İstenen görev 1 => Belge alıntısına göre Gül ile Hüsrev'in aşk hikâyesini ilk olarak mensur biçimde kim yazmıştır?
İstenen görev 2 => Belge alıntısının "Gül ü Ḫüsrev" sözleriyle açılıp "daha sonra nazmedilmiştir." ile kapanan kısmını, "aşk maceraları" ifadesini "aşk serüvenleri" ile değiştirerek yeniden yazın.
İstenen görev 3 => Belge alıntısına göre mesnevideki çerçeve hikâyenin yöredeki mahallî menkıbeler üzerine kurulmasının sebebini açıklayın.

Belge alıntısı =>
◇ ◇ ◇ ◇

Gül ü Ḫüsrev veya Gül ü Hürmüz de denen bu eser, Attâr’ın tasavvufî olmayan tek mesnevisidir. Bu mesnevide Rum kayserinin gayri meşrû oğlu Hüsrev ile Hûzistan şahının kızı Gül’ün aşk maceraları anlatılır. Bu aşk hikâyesi, hakkında hiçbir bilgi bulunmayan Bedr-i Ahvâzî adlı bir kimse tarafından mensur olarak yazılmış, daha sonra Attâr aynı konuyu bu eserden nazma çekmiştir. Aşk macerasının Ahvaz’da geçmesi sebebiyle mesnevideki çerçeve hikâye o yöredeki mahallî menkıbeler üzerine kurulmuştur. Bu mesnevinin eski ve yeni olmak üzere iki versiyonu vardır. Eski olanı, Attâr’ın meşhur tasavvufî mesnevisi Manṭıḳu’ṭ-ṭayr’ın nazmedilişinden yani 1187’den önce kaleme alınmıştır ve yenisine göre çok daha uzundur. Özet şeklindeki yeni versiyon ise çok daha sonra nazmedilmiştir.

◇ ◇ ◇ ◇

Verilen bilgiler =>
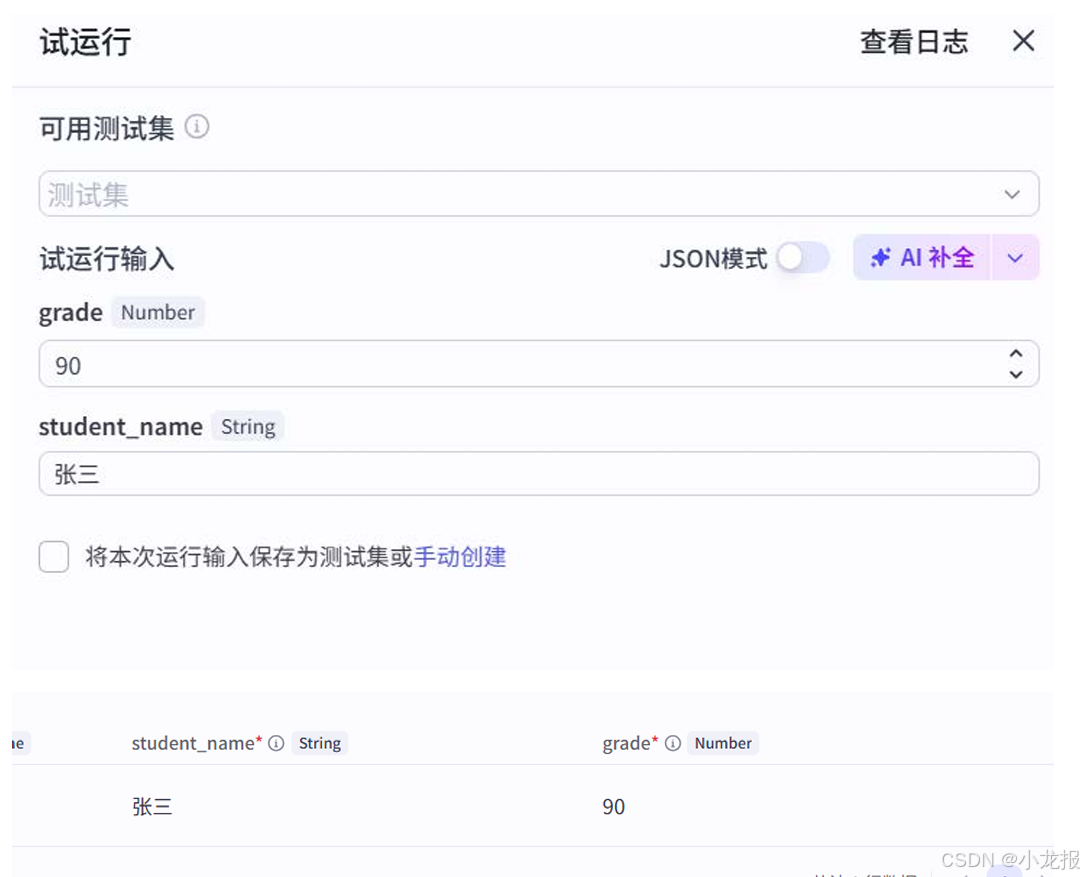The image size is (1084, 877).
Task: Click the Number badge in the table header
Action: click(723, 743)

◇ ◇ ◇ ◇

Alıştırma çözümü 1 => Hakkında hiçbir bilgi bulunmayan Bedr-i Ahvâzî adlı bir kimse.

Alıştırma çözümü 2 =>
Gül ü Ḫüsrev veya Gül ü Hürmüz de denen bu eser, Attâr’ın tasavvufî olmayan tek mesnevisidir. Bu mesnevide Rum kayserinin gayri meşrû oğlu Hüsrev ile Hûzistan şahının kızı Gül’ün aşk serüvenleri anlatılır. Bu aşk hikâyesi, hakkında hiçbir bilgi bulunmayan Bedr-i Ahvâzî adlı bir kimse tarafından mensur olarak yazılmış, daha sonra Attâr aynı konuyu bu eserden nazma çekmiştir. Aşk macerasının Ahvaz’da geçmesi sebebiyle mesnevideki çerçeve hikâye o yöredeki mahallî menkıbeler üzerine kurulmuştur. Bu mesnevinin eski ve yeni olmak üzere iki versiyonu vardır. Eski olanı, Attâr’ın meşhur tasavvufî mesnevisi Manṭıḳu’ṭ-ṭayr’ın nazmedilişinden yani 1187’den önce kaleme alınmıştır ve yenisine göre çok daha uzundur. Özet şeklindeki yeni versiyon ise çok daha sonra nazmedilmiştir.

Alıştırma çözümü 3 => Aşk macerası Ahvaz'da geçer. Bu yüzden mesnevideki çerçeve hikâye o yöredeki mahallî menkıbeler üzerine kurulmuştur.